- [INSTRUÇÕES DO EXERCÍCIO] Por favor, continue o texto sobre a história de Santa Felicidade a partir da última frase apresentada.

- [TRECHO FORNECIDO]
────
UM POUCO DA HISTÓRIA DE SANTA FELICIDADE
" [...] Vieram nossos pais e avós atravessando os mares, e trouxeram os usos italianos para essas colinas de Santa Felicidade. Primeiro os italianos ficaram em Alexandra, em Porto de Cima, lá perto de Morretes, fazia um calor de morrer, eles diziam: caldo da morire. E pediram à Sociedade de Imigração (...) para subir a serra para vir à Curitiba. E foi sábia e bendita a decisão que os trouxe ao lugar que chamam de Santa Felicidade.
De acordo com os relatos dos pioneiros, registrados em 1908 pelo padre Giuseppe Martini, a colônia de Santa Felicidade foi fundada em novembro de 1878 por quinze famílias de imigrantes italianos retirantes da Colônia Nova Itália. Este grupo de imigrantes italianos, da região do Vêneto, chegou ao Porto de Paranaguá em janeiro de 1878, tendo sido fixado pelo governo no litoral paranaense, mais precisamente em Porto de Cima e São João da Graciosa, núcleos da colônia que foi denominada Nova Itália. Insatisfeitos com o clima tropical e com a qualidade do solo do litoral, os italianos começaram a se interessar pelos relatos otimistas dos tropeiros que transitavam entre a região e o planalto curitibano.
────
- [EXTRATO DE DADOS]
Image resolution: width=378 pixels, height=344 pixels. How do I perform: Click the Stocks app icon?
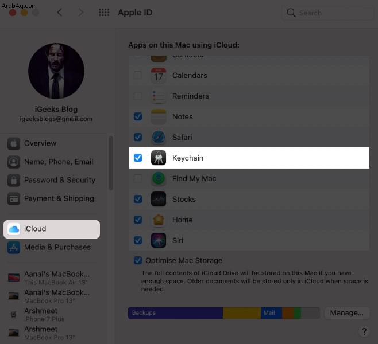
────
- [RESULTADO DO EXERCÍCIO]
No mesmo ano de 1878, algumas famílias subiram a Serra do Mar até Curitiba, solicitando ao Ofício de Imigração sua transferência para o planalto. Muitas dessas famílias foram fixadas em colônias já existentes, próximas a Curitiba. Aquelas que possuíam alguma economia decidiram comprar terras de particulares. Reunindo os recursos de todo o grupo, as quinze famílias compraram o terreno pertencente aos irmãos Antônio, Arlindo e Felicidade Borges. Ao venderem o terreno aos italianos, os irmãos Borges teriam solicitado que o núcleo colonial passasse a chamar Felicidade, em homenagem a sua irmã. Segundo o padre Maximiliano Sanavio, vigário local, “os italianos”, por serem católicos, acrescentaram a palavra santa ao nome sugerido pelos brasileiros, e a colônia ficou sendo denominada Santa Felicidade, em homenagem a uma mártir romana.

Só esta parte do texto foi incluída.